*Task directions*:
Return nothing but the lines from the one containing "You are a computer-use" through the end of the records below, exactly as they stand and without pictures.

Stored items
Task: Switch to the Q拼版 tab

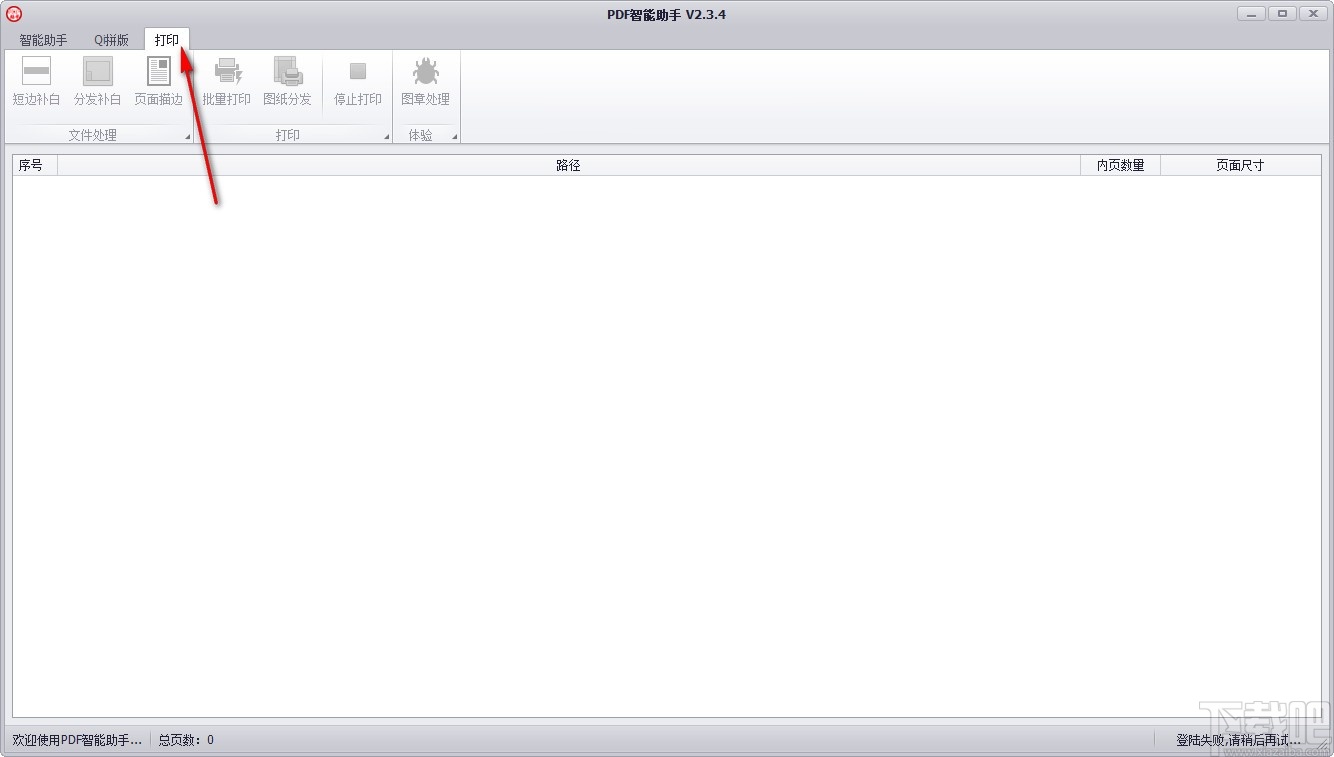Action: pyautogui.click(x=110, y=40)
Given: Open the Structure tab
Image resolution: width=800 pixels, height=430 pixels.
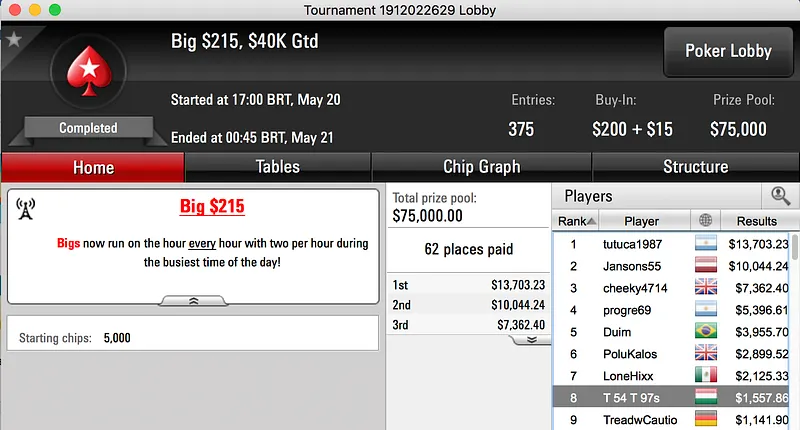Looking at the screenshot, I should (695, 167).
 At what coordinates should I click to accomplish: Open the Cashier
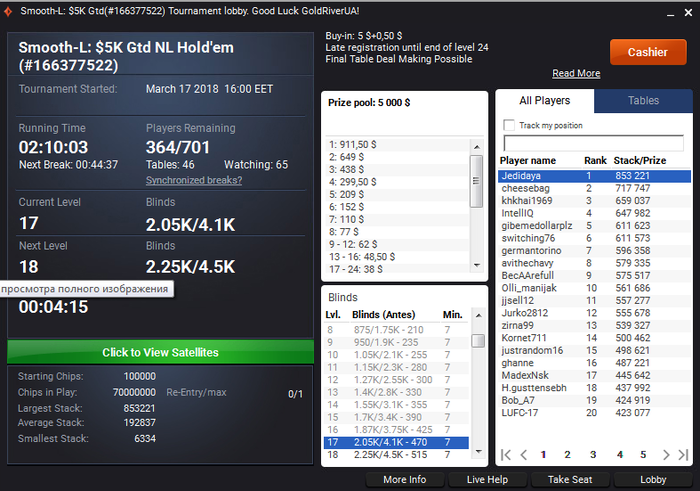648,52
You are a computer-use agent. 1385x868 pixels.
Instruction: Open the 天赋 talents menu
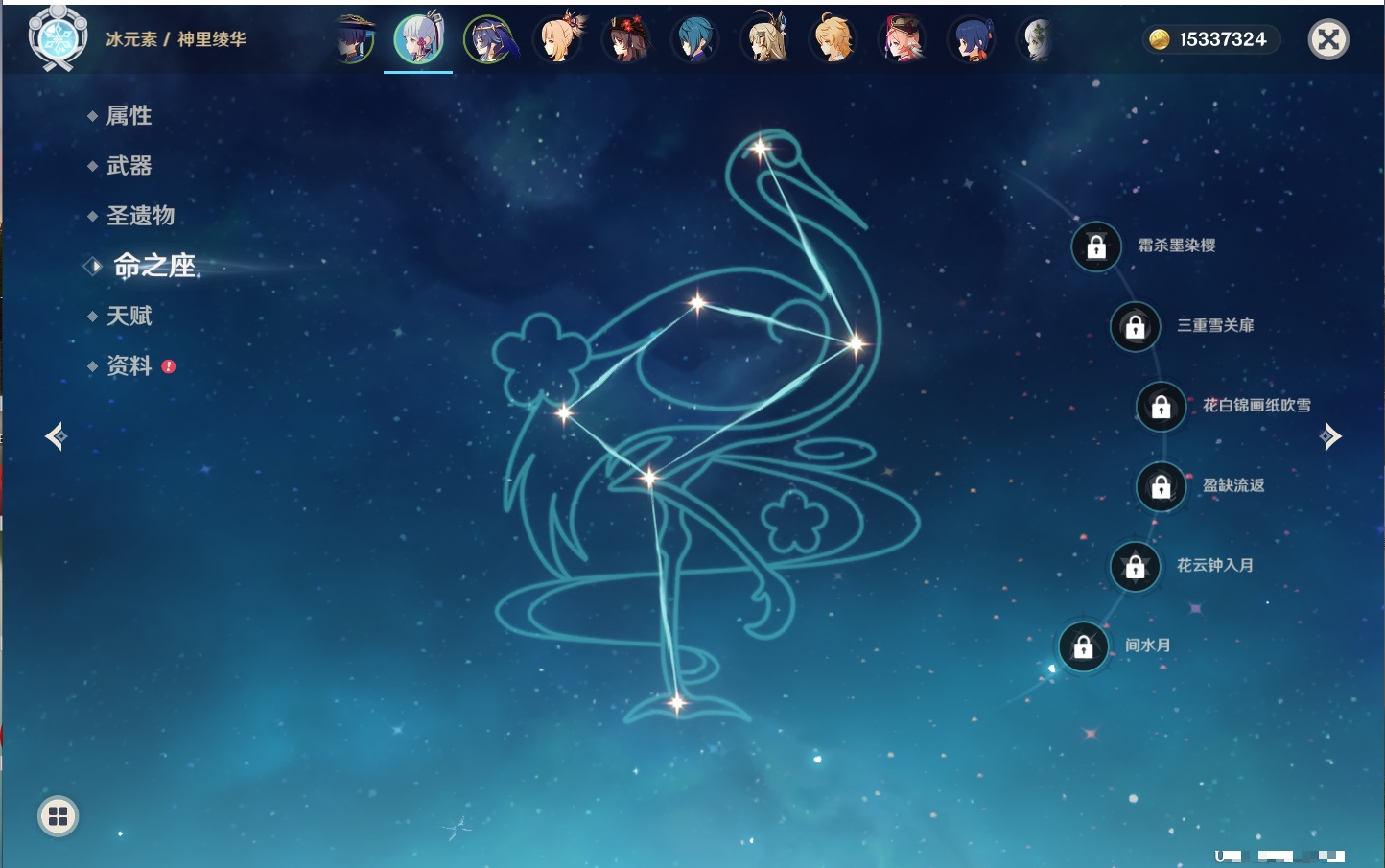pos(129,316)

*Exercise output*:
You are a computer-use agent. 1385x868 pixels.
Instruction: Open the 天赋 talents menu
pos(129,316)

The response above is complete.